Lesions in the middle portion of the medulla, which is home to the olivary nuclei (MON) that plays an important role in breathing control, were detected in 21 patients (16.4%).

These MON lesions were more than 16 times as common in those who had experienced acute respiratory failure as in those who had not (88.2% vs. 5.4%), “illustrating the close relationship” between the two, the researchers wrote.

In turn, there were no significant differences in the rate of different types of spinal cord lesions.

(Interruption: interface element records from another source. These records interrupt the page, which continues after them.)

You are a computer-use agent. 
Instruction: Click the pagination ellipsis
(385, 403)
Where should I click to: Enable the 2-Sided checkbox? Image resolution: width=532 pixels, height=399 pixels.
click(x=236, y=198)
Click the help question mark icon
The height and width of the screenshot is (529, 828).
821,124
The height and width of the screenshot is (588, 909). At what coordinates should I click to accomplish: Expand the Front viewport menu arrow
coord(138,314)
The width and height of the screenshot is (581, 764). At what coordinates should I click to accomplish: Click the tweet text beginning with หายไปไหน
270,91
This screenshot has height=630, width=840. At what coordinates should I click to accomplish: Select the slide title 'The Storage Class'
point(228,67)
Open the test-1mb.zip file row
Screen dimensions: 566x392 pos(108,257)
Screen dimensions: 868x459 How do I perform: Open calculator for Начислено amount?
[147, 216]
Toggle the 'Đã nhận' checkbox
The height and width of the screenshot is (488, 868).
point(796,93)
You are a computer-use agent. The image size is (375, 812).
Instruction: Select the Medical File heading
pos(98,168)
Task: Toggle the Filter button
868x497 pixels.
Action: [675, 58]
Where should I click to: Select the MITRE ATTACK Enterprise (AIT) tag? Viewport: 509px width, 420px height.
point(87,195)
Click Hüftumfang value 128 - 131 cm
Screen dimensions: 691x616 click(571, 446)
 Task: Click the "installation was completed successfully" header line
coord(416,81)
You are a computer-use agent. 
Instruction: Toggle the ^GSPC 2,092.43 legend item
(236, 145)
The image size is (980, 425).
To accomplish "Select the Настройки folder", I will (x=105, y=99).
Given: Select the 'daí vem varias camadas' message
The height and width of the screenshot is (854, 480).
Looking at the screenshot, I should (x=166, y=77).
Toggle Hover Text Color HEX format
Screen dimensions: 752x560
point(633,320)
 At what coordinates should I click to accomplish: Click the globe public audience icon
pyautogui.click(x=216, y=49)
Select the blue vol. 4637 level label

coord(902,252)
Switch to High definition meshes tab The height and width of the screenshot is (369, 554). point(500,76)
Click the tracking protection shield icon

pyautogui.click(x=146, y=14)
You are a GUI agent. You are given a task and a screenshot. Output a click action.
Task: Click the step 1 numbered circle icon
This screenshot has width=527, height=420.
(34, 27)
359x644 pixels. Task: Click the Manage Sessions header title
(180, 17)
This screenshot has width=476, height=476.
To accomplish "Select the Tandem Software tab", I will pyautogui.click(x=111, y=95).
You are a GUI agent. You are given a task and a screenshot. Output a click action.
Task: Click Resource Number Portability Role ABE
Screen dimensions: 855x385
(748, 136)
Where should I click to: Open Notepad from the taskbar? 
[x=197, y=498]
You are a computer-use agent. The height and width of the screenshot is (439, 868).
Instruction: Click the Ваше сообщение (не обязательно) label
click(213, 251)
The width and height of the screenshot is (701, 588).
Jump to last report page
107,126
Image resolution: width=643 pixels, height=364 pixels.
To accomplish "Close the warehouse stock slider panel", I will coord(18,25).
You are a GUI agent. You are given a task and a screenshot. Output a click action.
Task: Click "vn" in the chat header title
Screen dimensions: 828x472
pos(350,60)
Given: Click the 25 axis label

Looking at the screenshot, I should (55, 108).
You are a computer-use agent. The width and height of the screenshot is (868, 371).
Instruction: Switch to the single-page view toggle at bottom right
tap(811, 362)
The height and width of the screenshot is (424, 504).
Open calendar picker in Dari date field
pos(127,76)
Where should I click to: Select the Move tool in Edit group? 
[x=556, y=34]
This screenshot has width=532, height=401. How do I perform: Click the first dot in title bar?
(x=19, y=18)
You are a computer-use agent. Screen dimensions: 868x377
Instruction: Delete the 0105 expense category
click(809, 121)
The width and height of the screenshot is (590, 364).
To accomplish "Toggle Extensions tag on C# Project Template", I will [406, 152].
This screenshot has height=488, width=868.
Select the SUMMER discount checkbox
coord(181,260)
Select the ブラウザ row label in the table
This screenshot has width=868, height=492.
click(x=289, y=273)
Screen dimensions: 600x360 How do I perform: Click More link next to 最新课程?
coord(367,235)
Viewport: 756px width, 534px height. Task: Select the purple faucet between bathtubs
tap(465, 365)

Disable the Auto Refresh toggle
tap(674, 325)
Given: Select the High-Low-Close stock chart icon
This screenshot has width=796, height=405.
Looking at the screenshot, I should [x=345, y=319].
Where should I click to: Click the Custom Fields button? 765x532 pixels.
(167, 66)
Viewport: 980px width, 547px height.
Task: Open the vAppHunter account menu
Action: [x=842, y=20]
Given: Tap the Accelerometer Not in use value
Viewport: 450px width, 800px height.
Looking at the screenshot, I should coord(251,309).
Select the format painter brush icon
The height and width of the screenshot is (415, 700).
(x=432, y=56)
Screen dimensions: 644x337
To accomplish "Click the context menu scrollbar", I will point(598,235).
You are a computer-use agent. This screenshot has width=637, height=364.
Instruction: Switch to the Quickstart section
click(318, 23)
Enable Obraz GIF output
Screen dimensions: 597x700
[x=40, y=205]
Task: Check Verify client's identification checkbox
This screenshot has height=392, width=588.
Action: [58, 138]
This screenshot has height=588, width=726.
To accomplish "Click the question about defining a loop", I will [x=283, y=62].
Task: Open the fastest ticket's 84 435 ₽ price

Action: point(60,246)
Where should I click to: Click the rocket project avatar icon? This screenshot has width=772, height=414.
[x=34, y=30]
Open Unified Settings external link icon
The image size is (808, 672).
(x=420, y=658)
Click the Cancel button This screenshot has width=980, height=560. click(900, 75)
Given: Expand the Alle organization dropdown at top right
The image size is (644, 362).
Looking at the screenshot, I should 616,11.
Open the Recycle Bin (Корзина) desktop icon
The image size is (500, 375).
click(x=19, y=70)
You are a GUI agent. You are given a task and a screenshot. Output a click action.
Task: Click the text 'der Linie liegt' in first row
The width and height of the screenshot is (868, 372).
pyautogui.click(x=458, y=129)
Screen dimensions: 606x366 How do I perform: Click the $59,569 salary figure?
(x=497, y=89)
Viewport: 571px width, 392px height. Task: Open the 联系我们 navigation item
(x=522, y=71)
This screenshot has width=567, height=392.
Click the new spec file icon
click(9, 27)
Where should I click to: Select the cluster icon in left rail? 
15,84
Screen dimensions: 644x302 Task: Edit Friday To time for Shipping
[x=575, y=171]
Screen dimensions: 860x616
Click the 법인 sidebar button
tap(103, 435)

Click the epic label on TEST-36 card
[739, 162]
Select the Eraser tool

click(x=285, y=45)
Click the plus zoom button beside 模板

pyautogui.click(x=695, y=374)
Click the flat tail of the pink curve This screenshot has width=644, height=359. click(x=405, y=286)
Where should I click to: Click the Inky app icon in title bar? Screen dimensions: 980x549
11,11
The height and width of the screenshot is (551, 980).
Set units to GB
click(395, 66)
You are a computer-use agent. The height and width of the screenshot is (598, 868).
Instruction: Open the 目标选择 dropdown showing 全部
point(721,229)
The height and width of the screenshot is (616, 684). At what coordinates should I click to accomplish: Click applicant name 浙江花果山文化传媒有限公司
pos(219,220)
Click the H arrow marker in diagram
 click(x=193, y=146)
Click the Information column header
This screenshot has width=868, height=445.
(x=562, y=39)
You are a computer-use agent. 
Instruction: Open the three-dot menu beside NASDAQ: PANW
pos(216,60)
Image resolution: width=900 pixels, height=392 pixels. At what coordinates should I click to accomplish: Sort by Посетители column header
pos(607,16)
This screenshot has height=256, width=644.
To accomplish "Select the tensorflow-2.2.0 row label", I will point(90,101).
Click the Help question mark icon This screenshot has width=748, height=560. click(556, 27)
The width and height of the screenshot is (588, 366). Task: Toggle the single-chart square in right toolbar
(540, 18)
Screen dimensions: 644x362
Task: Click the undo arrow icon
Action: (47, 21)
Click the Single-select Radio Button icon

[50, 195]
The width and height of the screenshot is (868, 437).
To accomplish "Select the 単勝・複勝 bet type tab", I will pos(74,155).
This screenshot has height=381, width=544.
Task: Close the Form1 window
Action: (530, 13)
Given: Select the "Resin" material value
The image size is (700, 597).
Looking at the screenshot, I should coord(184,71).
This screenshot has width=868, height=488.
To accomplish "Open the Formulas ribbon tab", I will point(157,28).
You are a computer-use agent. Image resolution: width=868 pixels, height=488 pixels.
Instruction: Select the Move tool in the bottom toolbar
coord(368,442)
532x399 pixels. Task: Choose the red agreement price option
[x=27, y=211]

Analyses showed MON lesions were significantly associated with  acute respiratory failure

Statistical analyses adjusted for potential influencing factors showed that MON lesions were significantly associated with a nearly threefold higher chance of having acute respiratory failure.

The presence of MON lesions had a positive predictive value of 71.4%, and a negative predictive value of 98.1% for acute respiratory failure. This meant that 71.4% of patients with MON lesions had acute respiratory failure, while 98.1% of those without such lesions had no acute respiratory failure.

In eight of the patients, MON lesions were detected before acute respiratory failure occurred. They accounted for more than half (53.3%) of patients with both MON lesions and acute respiratory failure in the study.

These findings suggest that “the involvement of the MON on MRI is the main cause and a predictor for ARF” in APQ4-related NMOSD patients with medullary lesions, the researchers wrote.

Some clinical features that are related to MON lesions, such as dysphagia and quadriplegia, “may also be predictors for ARF, making it possible for clinical neurologists to predict ARF quickly even before conducting MRI scans,” the team wrote.

Further studies are needed to confirm these findings, they noted.